3. PLACE OF MEETING. The Board of Directors may designate any
place as the place of meeting for any annual meeting or for any special meeting
called by the Board of Directors. If no designation is made, or if a special
meeting be otherwise called, the place of meeting shall be at the offices of the
Corporation in Sun City Center, Florida.
4. NOTICE OF MEETINGS. Written notice stating the place, date
and hour of the meeting, and in the case of a special meeting, the purpose or
purposes for which the meeting is called, shall be delivered not less than ten
nor more than sixty days before the date of the meeting, or in the case of a
merger or consolidation not less than twenty nor more than sixty days before the
meeting, either personally or by mail, by or at the direction of the president,
or the secretary, or the officer or persons calling the meeting, to each
shareholder of record entitled to vote at such meeting. If mailed, such notice
shall be deemed to be delivered when deposited in the United States mail,
addressed to the shareholder at the shareholder's address as such address
appears on the records of the Corporation, with postage thereon prepaid. When a
meeting is adjourned to another time or place, notice need not be given of the
adjourned meeting if the time and place thereof are announced at the meeting at
which the adjournment is
taken, unless the adjournment is for more than 30 days in which event notice
shall be given in the same manner as notice of the original meeting.

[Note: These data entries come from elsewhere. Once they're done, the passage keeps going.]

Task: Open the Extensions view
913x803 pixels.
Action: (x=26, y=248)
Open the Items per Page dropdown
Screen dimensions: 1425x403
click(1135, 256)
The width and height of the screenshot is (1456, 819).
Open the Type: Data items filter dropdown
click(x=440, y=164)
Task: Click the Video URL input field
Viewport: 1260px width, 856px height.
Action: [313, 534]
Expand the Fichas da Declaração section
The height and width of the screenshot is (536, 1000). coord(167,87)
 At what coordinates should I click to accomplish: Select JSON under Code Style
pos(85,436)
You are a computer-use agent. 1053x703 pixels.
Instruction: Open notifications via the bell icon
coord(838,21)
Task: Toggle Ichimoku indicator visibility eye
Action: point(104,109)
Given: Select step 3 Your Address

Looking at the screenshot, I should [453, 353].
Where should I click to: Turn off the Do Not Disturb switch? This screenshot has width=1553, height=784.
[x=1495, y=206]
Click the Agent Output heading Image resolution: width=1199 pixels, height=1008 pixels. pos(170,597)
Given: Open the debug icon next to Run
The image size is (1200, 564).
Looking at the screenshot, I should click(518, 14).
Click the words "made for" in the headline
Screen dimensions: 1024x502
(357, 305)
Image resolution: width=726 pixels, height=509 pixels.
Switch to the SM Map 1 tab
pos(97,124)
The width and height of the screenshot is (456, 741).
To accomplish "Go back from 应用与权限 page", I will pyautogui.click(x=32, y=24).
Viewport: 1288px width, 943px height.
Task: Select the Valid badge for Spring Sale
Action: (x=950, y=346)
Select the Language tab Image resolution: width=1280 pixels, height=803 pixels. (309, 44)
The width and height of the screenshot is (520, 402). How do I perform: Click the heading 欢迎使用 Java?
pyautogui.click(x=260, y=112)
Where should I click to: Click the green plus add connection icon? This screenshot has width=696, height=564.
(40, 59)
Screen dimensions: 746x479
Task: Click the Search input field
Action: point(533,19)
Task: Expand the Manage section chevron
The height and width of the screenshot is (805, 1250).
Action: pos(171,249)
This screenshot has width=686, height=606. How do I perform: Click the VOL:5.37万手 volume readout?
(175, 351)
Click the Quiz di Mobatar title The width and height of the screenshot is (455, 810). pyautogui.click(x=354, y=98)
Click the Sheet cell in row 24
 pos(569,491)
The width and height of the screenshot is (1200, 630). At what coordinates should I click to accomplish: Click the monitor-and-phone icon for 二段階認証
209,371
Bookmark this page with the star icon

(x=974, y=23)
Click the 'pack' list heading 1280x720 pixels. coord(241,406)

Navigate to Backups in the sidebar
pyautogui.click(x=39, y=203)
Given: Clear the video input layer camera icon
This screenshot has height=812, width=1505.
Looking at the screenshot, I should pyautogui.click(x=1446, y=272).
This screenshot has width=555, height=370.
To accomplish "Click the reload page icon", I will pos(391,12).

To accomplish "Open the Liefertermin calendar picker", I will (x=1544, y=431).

5. FIXING OF RECORD DATE. For the purpose of determining the
shareholders entitled to notice of or to vote at any meeting of shareholders or
any adjournment thereof, or to express consent to corporate action in writing
without a meeting, or to receive payment of any dividend or other distribution
or allotment of any rights, or to exercise any rights in respect of any change,
conversion or exchange of shares or for the purpose of any other lawful action,
the Board of Directors of the Corporation may fix in advance a record date which
shall not be more than sixty days and in the case of a meeting of shareholders,
not less than ten days, or in the case of a merger or consolidation not less
than twenty days, before the date of such meeting. If no record date is fixed,
the record date for the determination of shareholders entitled to notice of or
to vote at a meeting of shareholders shall be the close of business on the day
next preceding the day on which notice is given, or, if notice is waived, at the
close of business on the day next preceding the day on which the meeting is
held. The record date for determining stockholders entitled to express consent
to corporate action in writing without a meeting, when no prior action by the
Board of Directors is necessary, shall be the day on which the first written
consent is expressed. The record date for the determination of shareholders for
any other purpose shall be the date on which the Board of Directors adopts the
resolution relating thereto. A determination of shareholders of record entitled
to notice of or to vote at a meeting of shareholders shall apply to any
adjournment of the meeting; provided, however, that the Board of Directors may
fix a new record date for the adjourned meeting.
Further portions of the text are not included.